AIBP-CAV1-VEGFR3 axis dictates lymphatic cell fate and controls lymphangiogenesis

Abstract

The lymphatics are essential for the maintenance of tissue fluid homeostasis. Accordingly, lymphatic dysfunction contributes to lymphedema. In development, lymphangiogenesis often requires lymphatic endothelial cell (LEC) lineage specification from the venous ECs and subsequent LEC proliferation and migration, all of which are regulated by the VEGFC/VEGFR3 signaling.

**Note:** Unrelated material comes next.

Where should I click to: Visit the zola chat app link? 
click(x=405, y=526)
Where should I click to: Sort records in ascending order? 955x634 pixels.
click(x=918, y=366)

Cholesterol is essential for proper cell functions and organ development, yet the molecular mechanism by which cholesterol metabolism controls lymphangiogenesis is unknown. We show that the secreted protein, ApoA1 binding protein (AIBP), dictates lymphatic vessel formation by accelerating cholesterol efflux. Loss of Aibp2, the human paralog in zebrafish, impairs LEC progenitor specification and impedes lymphangiogenesis. Mechanistically, we found that caveolin-1 (CAV-1) suppresses VEGFR3 activation in LECs, and that AIBP-regulated cholesterol efflux disrupts lipid rafts/caveolae and reduces CAV-1 bioavailability, which abolishes the CAV-1 inhibition of VEGFR3 signaling, thereby augmenting VEGFR3 activation and increasing lymphangiogenesis. Enhancement of cholesterol efflux with ApoA1 overexpression or inhibition of cholesterol biosynthesis using atorvastatin restores proper lymphangiogenesis in Aibp2 mutant zebrafish. Loss of Cav-1 increases LEC progenitor specification in zebrafish, and rescues lymphangiogenesis in Aibp2-deficient animals. Recombinant AIBP supplement confers profound LEC fate commitment in the mouse embryonic stem cells (mESC) to LEC differentiation model. Furthermore, enhancement of AIBP-CAV-1-VEGFR3 signaling axis promotes VEGFC-engaged adult lymphangiogenesis in mice. Consistent with these data, AIBP expression is reduced in the epidermis of human lymphedematous skin. These studies identify that AIBP-mediated cholesterol efflux is a critical contributor for lymphangiogenesis. Our studies will provide a new therapeutic avenue for the treatment of lymphatic dysfunctions.